▶ **Provided passage**
↓

And I didn’t personally know anyone whose kid or kids didn’t take up residence in their bed. Honestly, I don’t know that forbidding this sort of thing promotes “independence” any more than letting a baby cry itself to exhaustion teaches them to sleep (which begs the question of how “sleep” – a natural human thing is “taught”). My parents forbade us to sleep in their bed. In fact, I vividly remember having to stand in the hallway outside their door and call to them ’til one of them woke up if I needed them in the night because it was literally taking life in hand to even stand next to their bed.

Most of the sanctity of the marriage bed thing stems, in my opinion, from the quaint notion that sex is why the bed exists in the first place and that a couple somehow loses precious bonding time when children “intrude”.  Aside from our days trying to conceive, the late husband and I rarely had sex in bed. And frankly, I am not at all sure how one bonds during one’s sleep. But given the fact that “bonding” for many couples consists of watching Game of Thrones on a flatscreen nearly as big as the bed – I am not really sure where the bed gets its sacred reputation. It’s a bed. Mostly you sleep in it and kids eventually will get tired of being squished and go find beds of their own. I don’t know a single co-sleeping family who is harbouring teens or 20 somethings in their beds.

↑

▶ **Provided records**
↓

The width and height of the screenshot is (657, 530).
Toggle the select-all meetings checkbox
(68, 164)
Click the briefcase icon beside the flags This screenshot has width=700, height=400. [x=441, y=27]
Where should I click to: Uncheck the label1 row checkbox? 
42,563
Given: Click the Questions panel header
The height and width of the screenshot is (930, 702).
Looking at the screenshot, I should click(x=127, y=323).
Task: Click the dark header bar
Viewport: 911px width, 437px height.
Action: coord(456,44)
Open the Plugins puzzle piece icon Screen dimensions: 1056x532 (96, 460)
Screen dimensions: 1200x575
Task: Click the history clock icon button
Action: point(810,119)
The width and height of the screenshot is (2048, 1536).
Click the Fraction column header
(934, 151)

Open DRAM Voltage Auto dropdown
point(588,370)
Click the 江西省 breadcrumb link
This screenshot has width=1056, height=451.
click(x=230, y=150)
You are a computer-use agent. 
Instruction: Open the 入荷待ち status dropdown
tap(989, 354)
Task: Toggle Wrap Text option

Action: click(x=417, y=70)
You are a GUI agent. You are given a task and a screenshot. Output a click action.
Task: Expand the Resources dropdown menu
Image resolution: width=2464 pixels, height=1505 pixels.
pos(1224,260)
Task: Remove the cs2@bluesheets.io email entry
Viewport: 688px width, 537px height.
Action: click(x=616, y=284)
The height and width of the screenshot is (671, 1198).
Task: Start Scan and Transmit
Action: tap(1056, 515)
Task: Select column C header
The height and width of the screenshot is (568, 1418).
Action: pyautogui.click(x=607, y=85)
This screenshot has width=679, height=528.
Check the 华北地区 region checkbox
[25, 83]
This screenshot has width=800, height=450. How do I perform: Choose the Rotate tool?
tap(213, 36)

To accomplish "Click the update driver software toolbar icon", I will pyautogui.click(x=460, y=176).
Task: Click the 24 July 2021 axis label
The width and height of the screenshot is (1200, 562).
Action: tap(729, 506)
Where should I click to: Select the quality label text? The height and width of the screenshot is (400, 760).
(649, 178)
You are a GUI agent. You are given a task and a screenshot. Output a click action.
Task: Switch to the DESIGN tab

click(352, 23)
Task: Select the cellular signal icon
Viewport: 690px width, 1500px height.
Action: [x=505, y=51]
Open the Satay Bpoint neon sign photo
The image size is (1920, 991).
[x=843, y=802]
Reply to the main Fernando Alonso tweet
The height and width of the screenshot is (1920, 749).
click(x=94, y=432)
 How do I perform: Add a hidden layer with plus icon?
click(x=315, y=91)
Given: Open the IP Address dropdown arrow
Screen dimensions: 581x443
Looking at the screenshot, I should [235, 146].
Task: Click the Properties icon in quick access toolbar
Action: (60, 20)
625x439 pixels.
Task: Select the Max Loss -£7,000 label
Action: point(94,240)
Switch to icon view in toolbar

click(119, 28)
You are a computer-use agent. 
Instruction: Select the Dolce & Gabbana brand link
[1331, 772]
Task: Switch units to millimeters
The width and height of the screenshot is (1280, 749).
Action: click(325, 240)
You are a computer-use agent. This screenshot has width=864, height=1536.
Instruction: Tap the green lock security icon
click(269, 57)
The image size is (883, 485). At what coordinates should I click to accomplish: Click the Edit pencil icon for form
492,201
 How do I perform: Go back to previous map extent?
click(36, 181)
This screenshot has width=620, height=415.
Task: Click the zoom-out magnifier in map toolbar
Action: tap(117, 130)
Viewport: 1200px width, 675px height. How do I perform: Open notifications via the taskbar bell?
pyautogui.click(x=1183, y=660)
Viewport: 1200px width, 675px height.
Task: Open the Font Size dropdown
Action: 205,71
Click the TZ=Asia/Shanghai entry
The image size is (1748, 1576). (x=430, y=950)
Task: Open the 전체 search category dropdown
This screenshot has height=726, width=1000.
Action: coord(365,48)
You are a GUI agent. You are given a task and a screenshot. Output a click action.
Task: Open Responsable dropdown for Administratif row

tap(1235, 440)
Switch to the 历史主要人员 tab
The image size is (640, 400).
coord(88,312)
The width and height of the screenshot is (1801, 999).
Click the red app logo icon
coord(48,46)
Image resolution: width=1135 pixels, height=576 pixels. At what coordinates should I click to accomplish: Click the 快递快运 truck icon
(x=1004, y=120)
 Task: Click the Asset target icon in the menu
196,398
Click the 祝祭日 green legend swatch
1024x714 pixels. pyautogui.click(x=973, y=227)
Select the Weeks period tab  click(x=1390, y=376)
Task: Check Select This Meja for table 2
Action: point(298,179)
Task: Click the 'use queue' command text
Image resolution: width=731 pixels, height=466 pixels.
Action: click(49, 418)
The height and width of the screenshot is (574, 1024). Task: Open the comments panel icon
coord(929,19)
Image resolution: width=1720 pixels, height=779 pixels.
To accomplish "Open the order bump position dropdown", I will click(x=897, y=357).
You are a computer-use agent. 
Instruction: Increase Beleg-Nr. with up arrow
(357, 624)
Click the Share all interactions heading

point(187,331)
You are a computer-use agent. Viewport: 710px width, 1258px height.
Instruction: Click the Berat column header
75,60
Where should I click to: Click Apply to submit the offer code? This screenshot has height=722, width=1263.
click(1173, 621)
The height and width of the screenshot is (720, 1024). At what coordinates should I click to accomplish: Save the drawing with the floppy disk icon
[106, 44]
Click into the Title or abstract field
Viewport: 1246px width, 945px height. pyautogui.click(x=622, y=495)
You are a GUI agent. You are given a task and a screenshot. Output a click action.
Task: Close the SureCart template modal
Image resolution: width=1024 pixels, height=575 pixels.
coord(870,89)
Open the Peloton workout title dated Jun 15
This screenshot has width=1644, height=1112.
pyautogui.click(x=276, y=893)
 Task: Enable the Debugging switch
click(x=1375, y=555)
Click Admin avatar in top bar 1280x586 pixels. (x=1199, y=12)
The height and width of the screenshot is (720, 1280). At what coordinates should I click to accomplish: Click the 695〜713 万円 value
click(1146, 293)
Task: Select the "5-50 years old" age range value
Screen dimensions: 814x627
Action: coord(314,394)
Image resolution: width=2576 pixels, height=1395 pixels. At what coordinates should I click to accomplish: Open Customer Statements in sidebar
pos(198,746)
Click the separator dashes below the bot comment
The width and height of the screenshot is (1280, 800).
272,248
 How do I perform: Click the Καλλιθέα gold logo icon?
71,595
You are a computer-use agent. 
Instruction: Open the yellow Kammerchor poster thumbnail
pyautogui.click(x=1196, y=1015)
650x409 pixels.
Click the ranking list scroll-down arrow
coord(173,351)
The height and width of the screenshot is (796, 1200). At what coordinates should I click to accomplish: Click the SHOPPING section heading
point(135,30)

↑

▶ **What is required**
Rewrite the co-sleeping passage from "And I didn’t" to "to their bed.", putting "corridor" in place of "hallway".

▶ **Written solution**
And I didn’t personally know anyone whose kid or kids didn’t take up residence in their bed. Honestly, I don’t know that forbidding this sort of thing promotes “independence” any more than letting a baby cry itself to exhaustion teaches them to sleep (which begs the question of how “sleep” – a natural human thing is “taught”). My parents forbade us to sleep in their bed. In fact, I vividly remember having to stand in the corridor outside their door and call to them ’til one of them woke up if I needed them in the night because it was literally taking life in hand to even stand next to their bed.